Linobectide: a mathematical-chemistry modified black-hole algorithmic framework for ORF1p inhibitor design

Computer-aided drug design for conditional biomolecular interfaces requires evaluation across more than one receptor structure, docking pose, or scalar score. LINE-1 ORF1p is treated here as a state-family interface target whose relevant behavior is distributed across receptor microstates, assembly-compatible contact neighborhoods, ligand conformers, and perturbation snapshots. This article presents Linobectide as a mathematical-chemistry CADD workflow centered on a modified black-hole algorithm (MBHA) for persistence-weighted prioritization of putative ORF1p inhibitor candidates. Each molecule is represented as a dossier containing standardized descriptors, docking annotations, interaction-class persistence vectors, finite-action stability traces, graph-localization summaries, SPECTRAL-SAR applicability-domain records, and rank-shift diagnostics. The revised analysis emphasizes numerical reporting endpoints: fixed run parameters, baseline comparators, ablation metrics, rank stability, regeneration fractions, protected-elite fractions, and reproducibility indices.
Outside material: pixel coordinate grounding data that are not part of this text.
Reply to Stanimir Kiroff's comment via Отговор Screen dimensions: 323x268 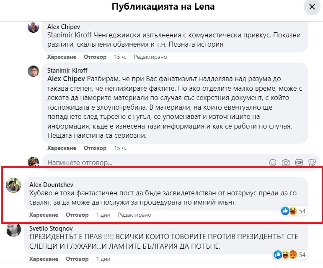[x=95, y=148]
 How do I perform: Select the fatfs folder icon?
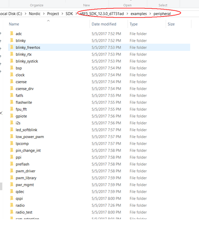click(x=12, y=96)
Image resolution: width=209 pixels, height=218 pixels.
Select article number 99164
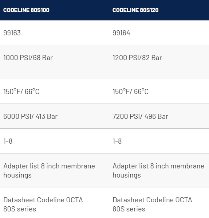(x=121, y=33)
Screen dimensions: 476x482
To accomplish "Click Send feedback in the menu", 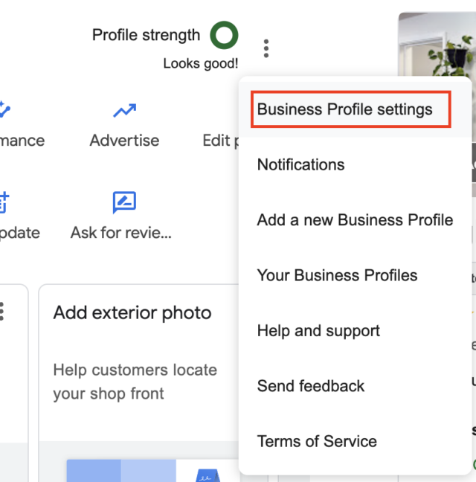I will 311,386.
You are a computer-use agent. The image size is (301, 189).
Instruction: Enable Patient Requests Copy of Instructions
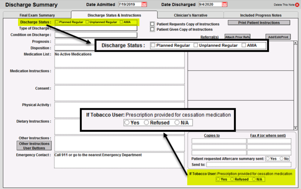[152, 24]
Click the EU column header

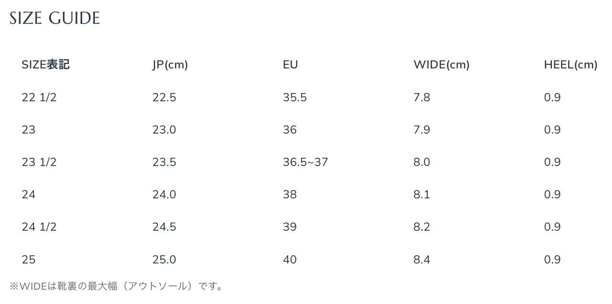(290, 65)
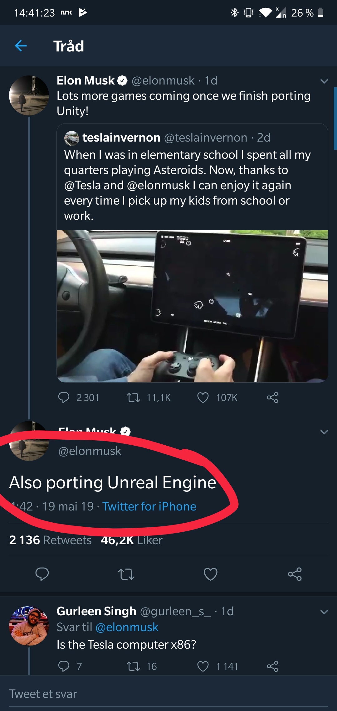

Docking is used as an annotation layer rather than as a stand-alone proof of inhibition. The framework is therefore reported as a transparent computational prioritization protocol that generates testable hypotheses for future biochemical and cellular validation, not as experimental proof of ORF1p inhibition or therapeutic activity. Author summaryDrug-design workflows can become over-dependent on the best docking pose even when an interface target remains functional through alternative contact corridors. Linobectide addresses this issue by ranking candidates only after docking annotations are aggregated across receptor-state and perturbation conditions. The MBHA search promotes a candidate when interaction persistence, finite-action stability, graph localization, SPECTRAL-SAR coherence, applicability-domain support, and reproducibility checks are concordant. The revision removes unsupported claims of performance advantage and replaces them with benchmarkable endpoints that can be compared with docking-only, consensus-docking, and ablated MBHA baselines. The SI Appendix is retained as a figure atlas for state-family construction, graph-localization diagnostics, docking provenance, consensus geometry, and comparative triage.